**What the task requires**
With pictures left out, copy exactly every line from the one containing "Image resolution: width=1044" through the end of the material.

**Material provided**
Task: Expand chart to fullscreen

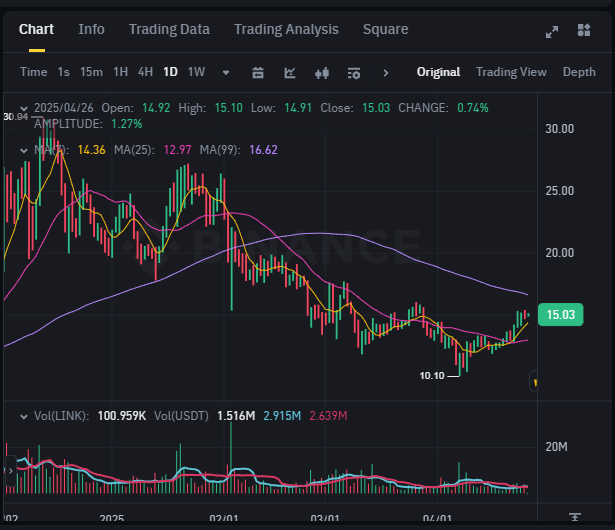Action: [552, 32]
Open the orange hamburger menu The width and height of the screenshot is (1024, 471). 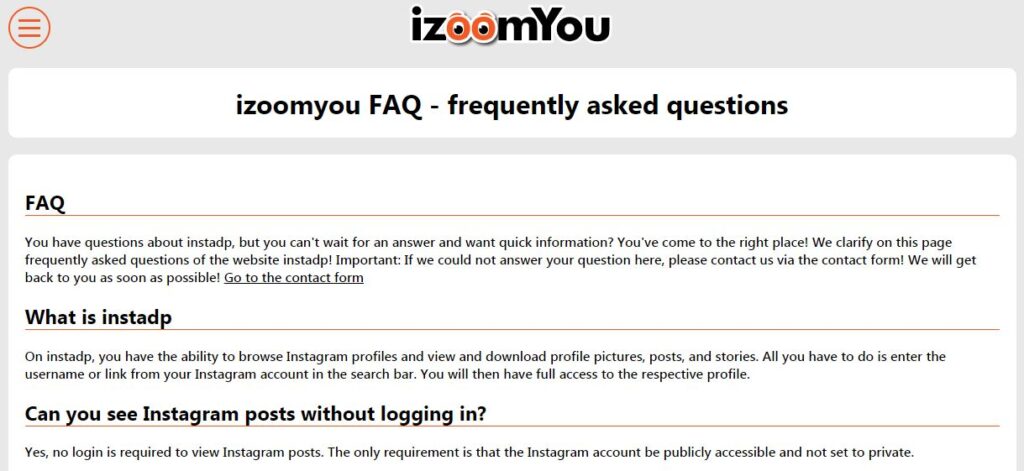point(29,27)
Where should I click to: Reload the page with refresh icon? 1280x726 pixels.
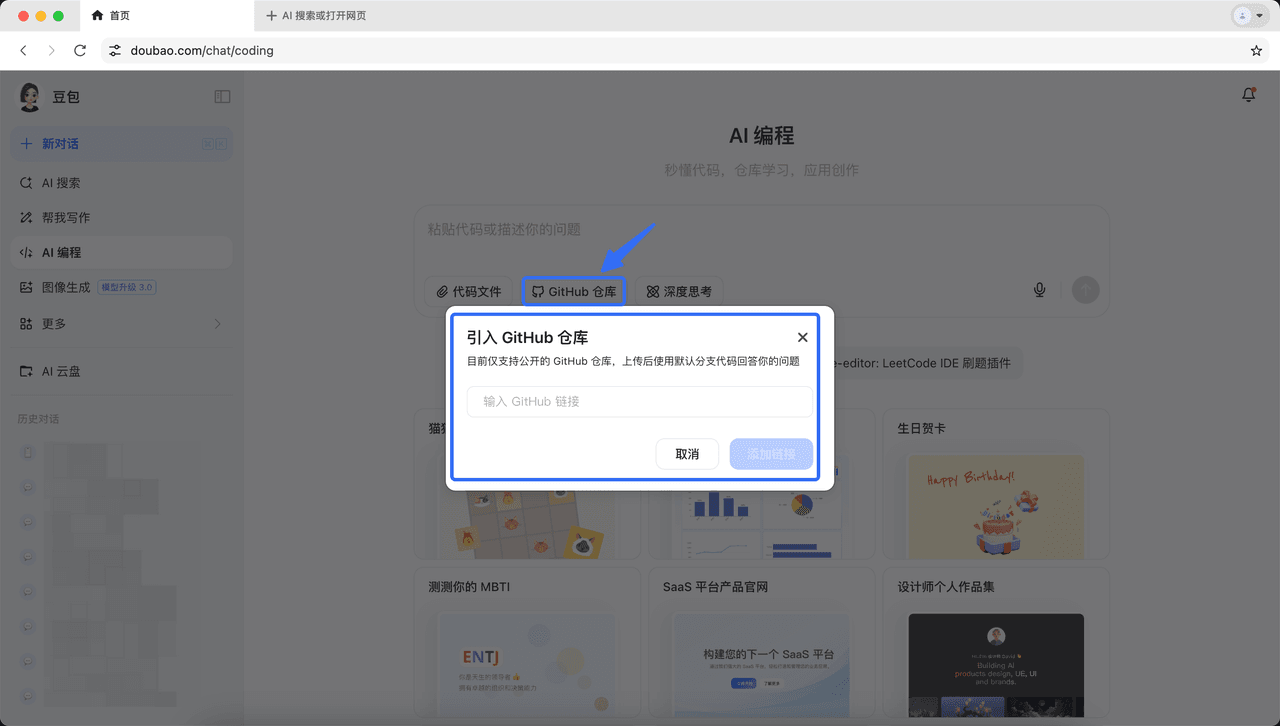[x=80, y=51]
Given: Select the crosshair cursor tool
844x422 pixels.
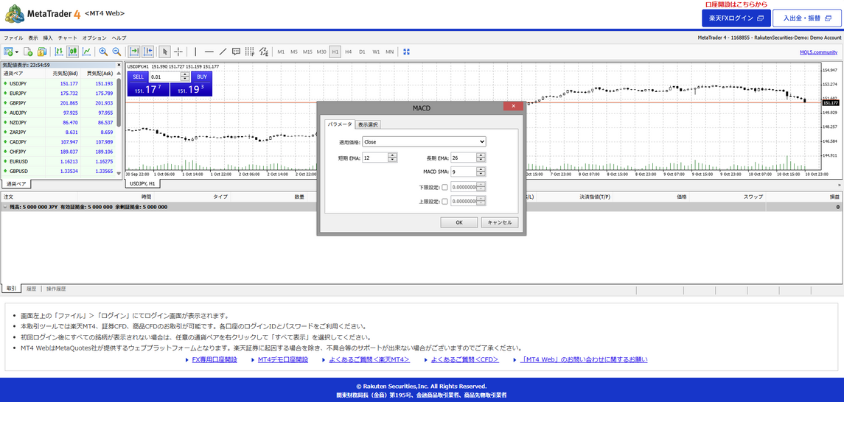Looking at the screenshot, I should pos(179,51).
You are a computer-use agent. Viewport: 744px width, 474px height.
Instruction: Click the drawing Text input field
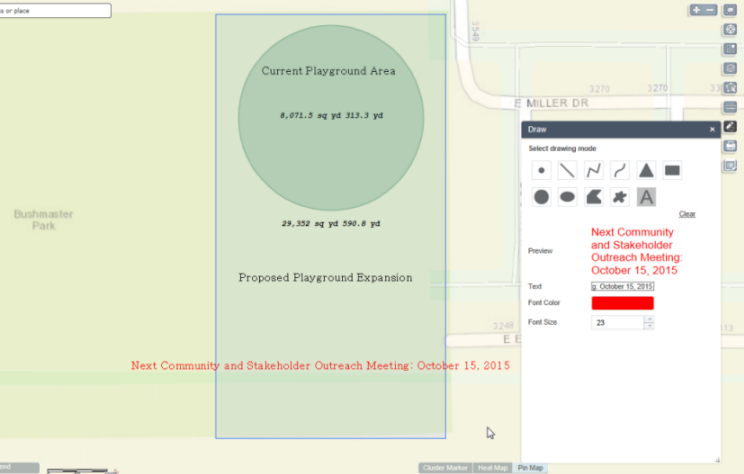coord(622,286)
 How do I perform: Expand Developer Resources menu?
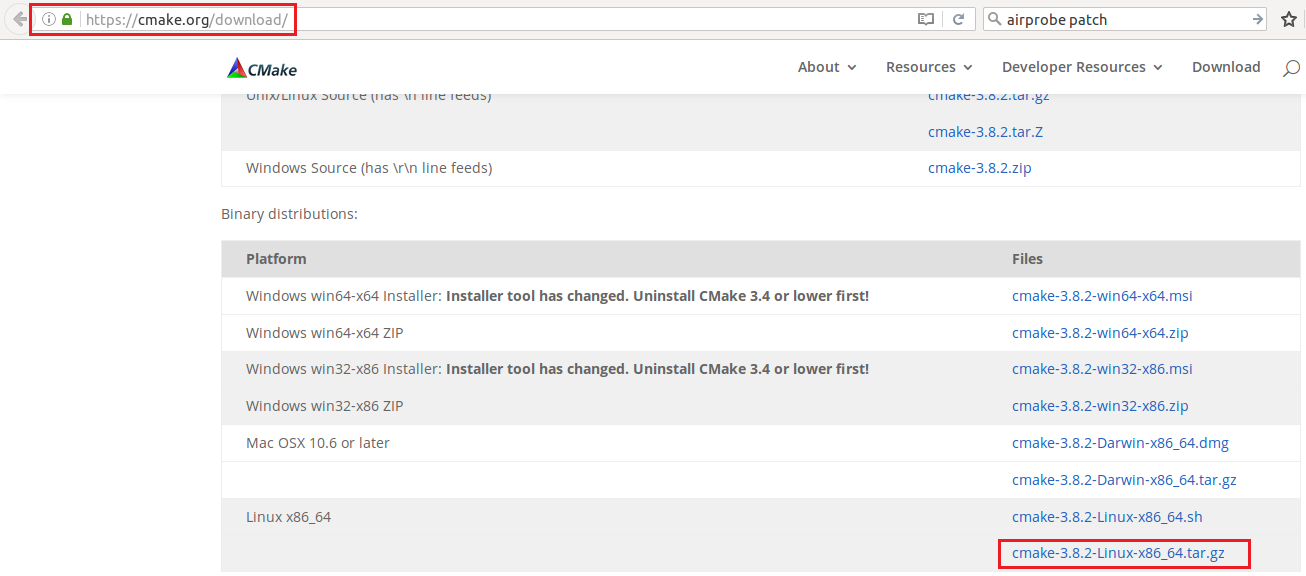[1082, 67]
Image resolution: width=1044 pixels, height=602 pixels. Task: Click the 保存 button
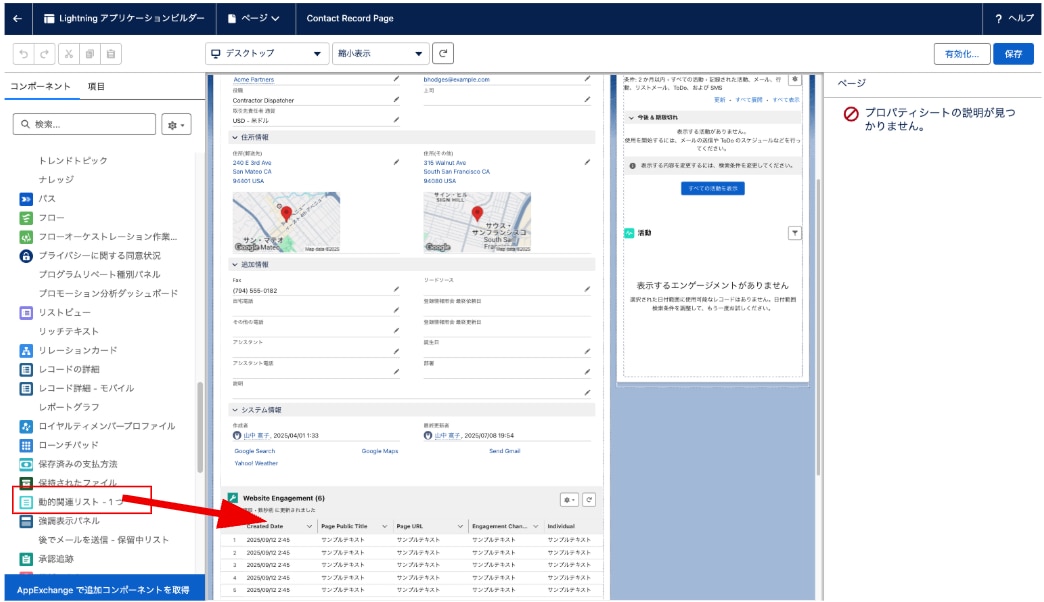[x=1013, y=54]
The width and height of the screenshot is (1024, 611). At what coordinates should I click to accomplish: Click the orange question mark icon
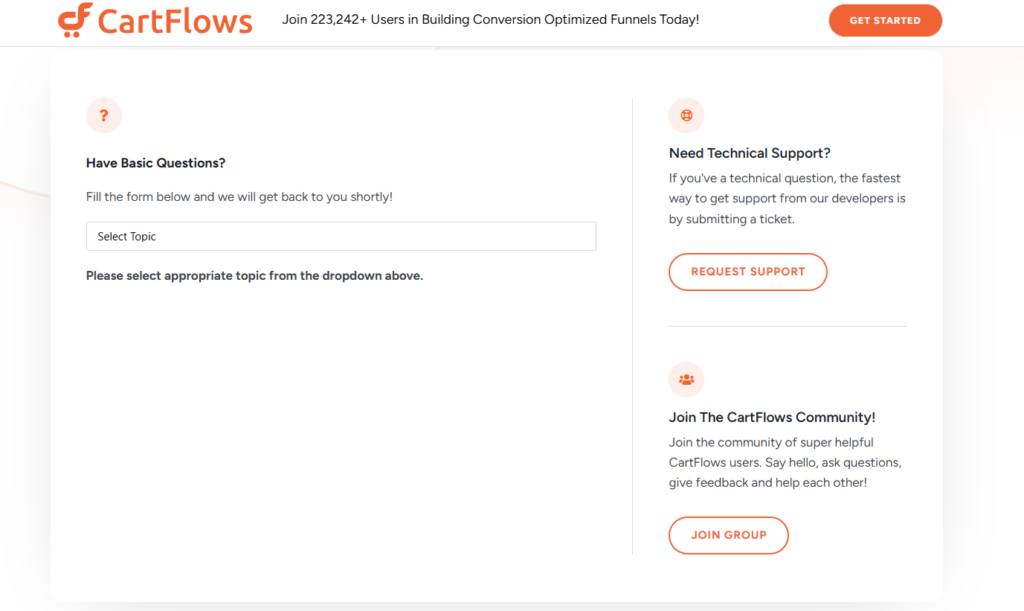tap(104, 116)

**Written answer**
Image resolution: width=1044 pixels, height=602 pixels. Task: Click the 保存 button
[x=1013, y=54]
The width and height of the screenshot is (1024, 611). At what coordinates should I click to accomplish: Click the orange question mark icon
tap(104, 116)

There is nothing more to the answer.